The U.S. Supreme Court appears likely to toss out restrictions on how much money some of the richest individual donors can give to political campaigns, opening the way for more cash to pour into U.S. elections.

In a hearing Tuesday, the second day of its new term, the court's conservative justices voiced repeated skepticism about overall limits on the amount individuals may contribute in a two-year federal election cycle.

Chief Justice John Roberts, possibly the pivotal vote in the case, said that telling an individual she can give the legal maximum of $2,600 US per election to only a handful of candidates for Congress "seems to me a very direct restriction" on constitutional free speech rights.

The court did not appear willing, however, to call into question all contribution limits. 

Supreme Court Campaign Finance

Republican activist Shaun McCutcheon wants the court to overturn the overall limits on what contributors may give in a two-year federal election cycle. (Susan Walsh/Associated Press)

U.S. President Barack Obama waded in, saying the elimination of a cap on some political contributions would be akin to telling big-dollar donors that anything goes.

Obama said no politician is innocent on campaign finance. But he said politicians should insist on rules to ensure voters are more important than donors.

Obama spoke at a news conference as the U.S. federal government shutdown entered its second week.

The top court's nine justices appeared closely divided as they weighed a challenge by Republican donor Shaun McCutcheon, an Alabama businessman, and the Republican National Committee to the overall limit on campaign contributions that donors can make to individual candidates and committees over the  two-year federal election cycle.

The court waded back into the politically-charged debate for the first time since its sweeping Citizens United v. Federal Election Commission decision in 2010. In that, the high court, split 5-4, lifted limits on independent expenditures, not co-ordinated with individual politicians or parties, by corporations and unions during federal election campaigns. The ruling greatly increased the amount of outside expenditures during the 2012 presidential election, experts said.

In Tuesday's argument, some justices suggested they might vote to lift the restrictions in question, but there was no sign of a desire to go further in weakening a key 1976 ruling, called Buckley v. Valeo, which upheld limits on campaign finance donations while also describing how courts should analyze such regulations in future.

Chief justice seeks middle ground

Chief Justice Roberts, who was in the majority in the 2010 case, appeared to be looking for some middle ground that would allow individual donors to give to more candidates without opening the floodgates to multimillion-dollar contributions.

McCutcheon can only give the maximum amount allowable to a total of nine candidates before he hits the cap under the current law.

"We are telling him he can't make that contribution no matter how modest," Roberts said.

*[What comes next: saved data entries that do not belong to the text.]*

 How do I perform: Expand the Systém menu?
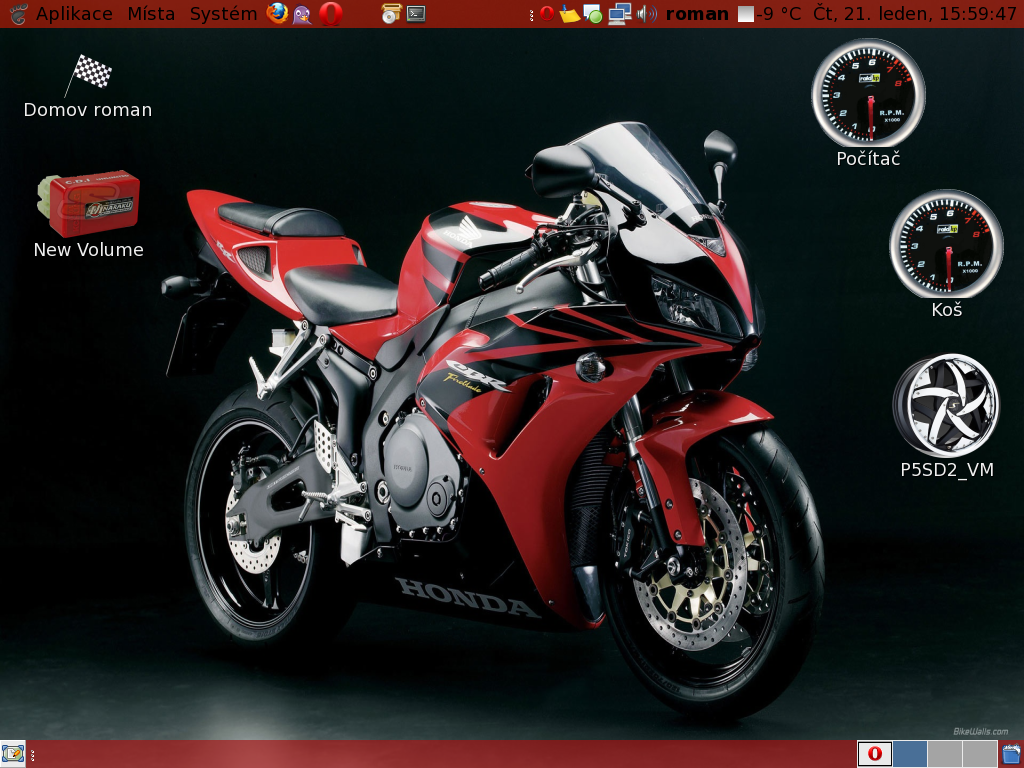pos(223,14)
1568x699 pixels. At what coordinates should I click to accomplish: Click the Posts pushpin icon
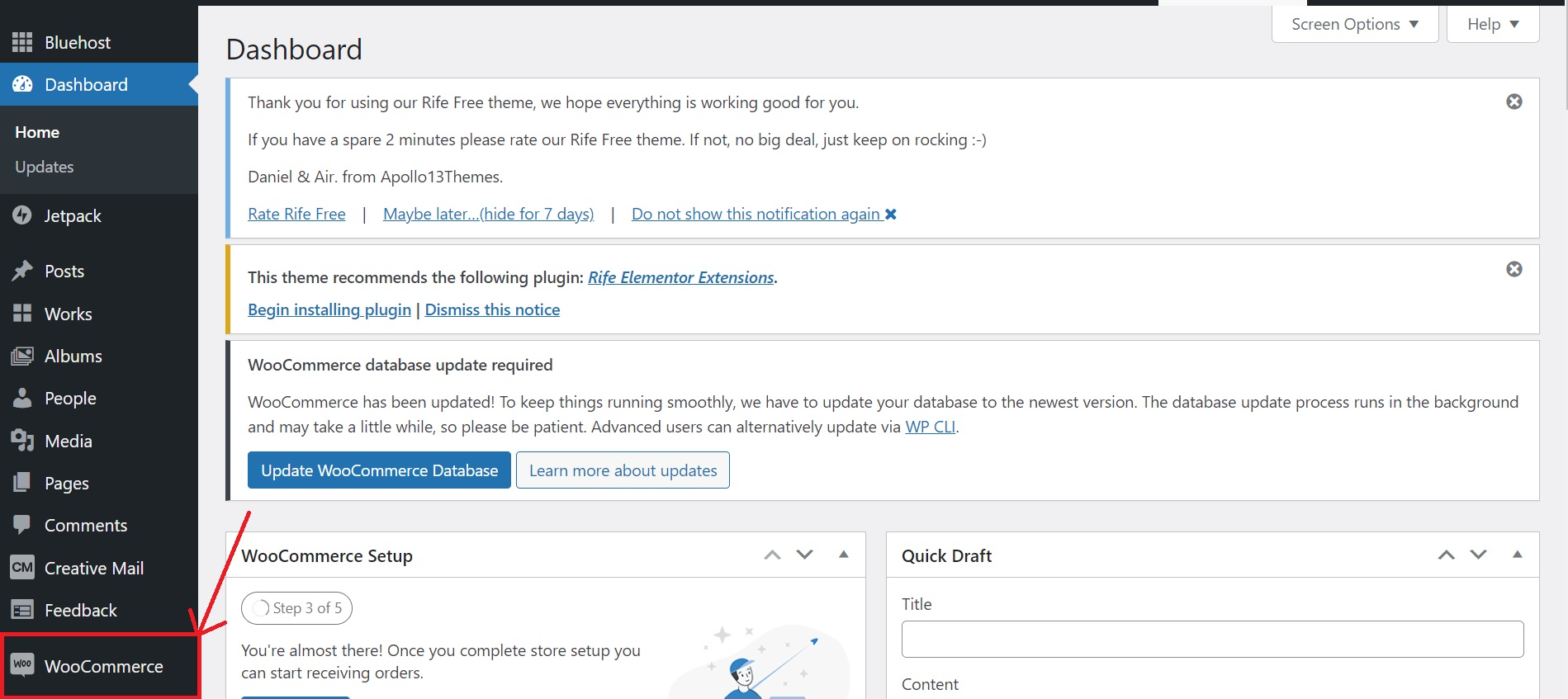coord(22,271)
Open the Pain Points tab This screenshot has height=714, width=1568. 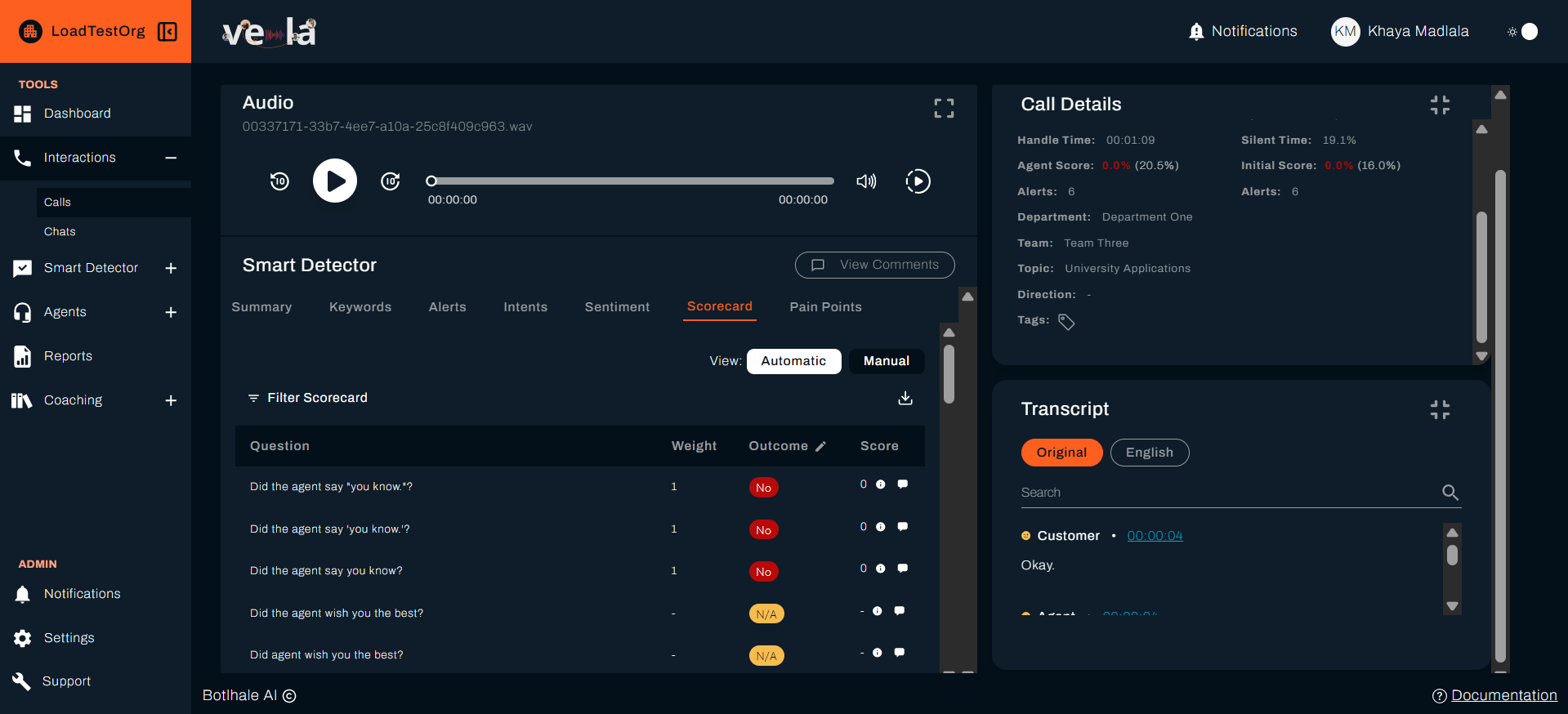click(x=825, y=307)
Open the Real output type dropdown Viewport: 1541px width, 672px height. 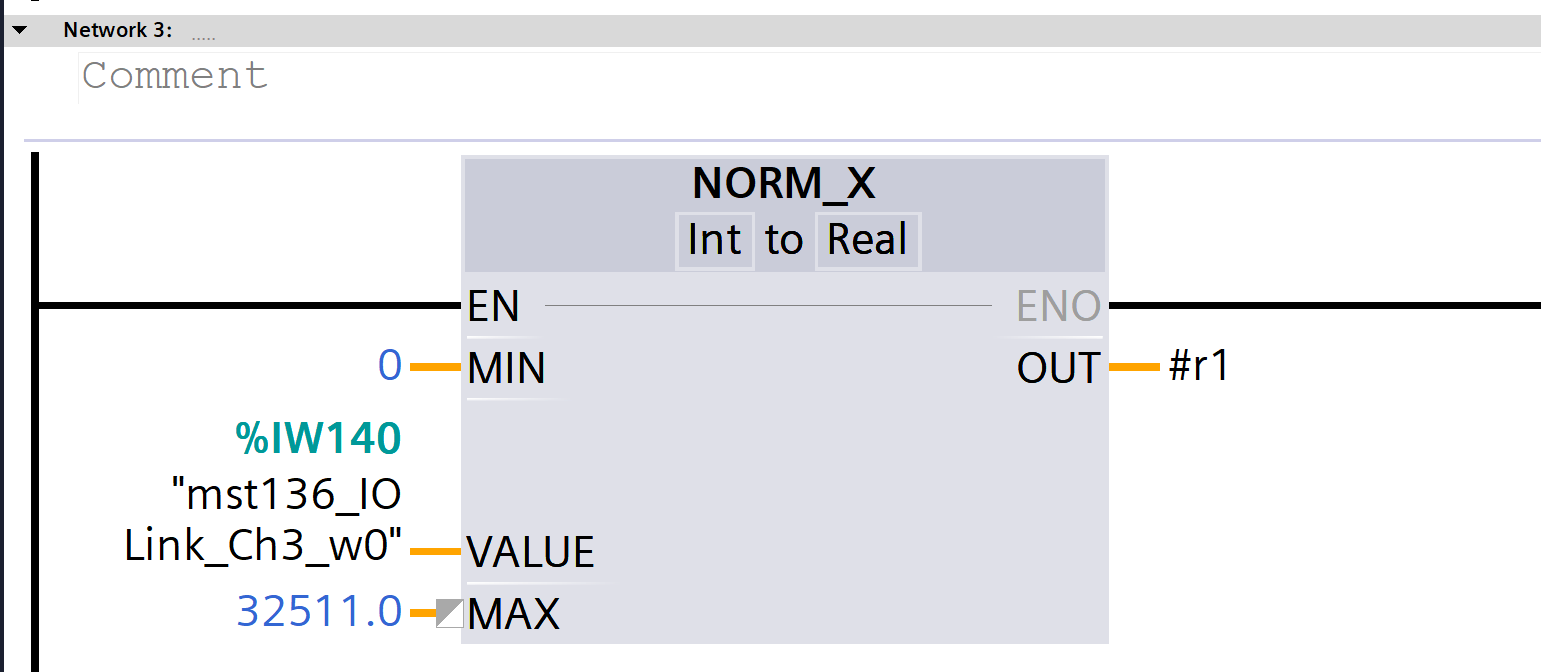867,240
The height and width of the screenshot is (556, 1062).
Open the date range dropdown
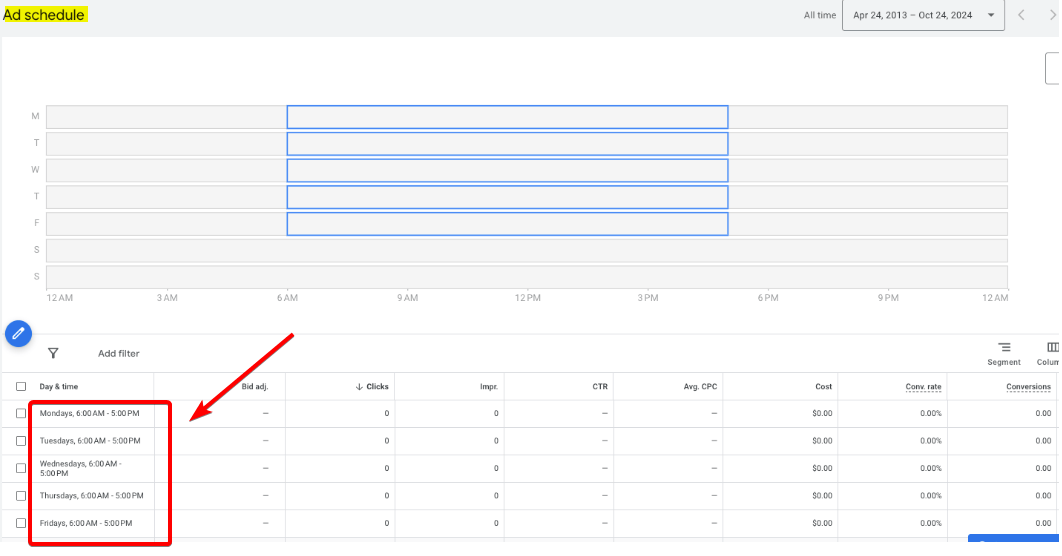click(923, 15)
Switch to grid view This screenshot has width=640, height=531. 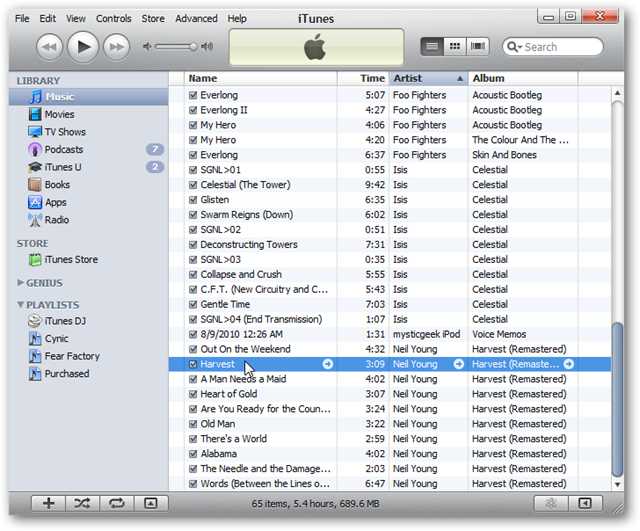point(455,46)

The court's four Democratic-appointed justices appeared reluctant to lift the restrictions. Justice Anthony Kennedy, the court's regular swing vote, was suspicious of the government's current limits, but did not signal a strong interest in taking any dramatic steps.

In the current two-year election cycle (2013-14), an individual can give $2,600 US to a candidate or committee and $32,400 to a political party. But donors cannot exceed the $123,200 overall limit during that period. There is also a $48,600 cap on total donations to candidates and a $74,600 cap on donations to political action committees and parties.

Supporters of campaign finance laws say the new case poses another threat to the contribution limits that Congress first enacted in 1974, in an attempt to restore the public's faith in government after President Richard Nixon's resignation.

Solicitor General Donald Verrilli, the Obama administration's top Supreme Court lawyer, argued that the overall limits serve as a check on corruption. Without them, Verrilli said, donors could write checks of more than $3.5 million.

In recent years, opponents of U.S. campaign finance laws have won a string of victories at the country's Supreme Court, typically by a 5-to-4 vote with the court's conservative justices in the majority. Their winning streak dates to the replacement in 2006 of retired justice Sandra Day O'Connor, who often voted to uphold campaign limits, by Justice Samuel Alito, who is far more skeptical of the restrictions.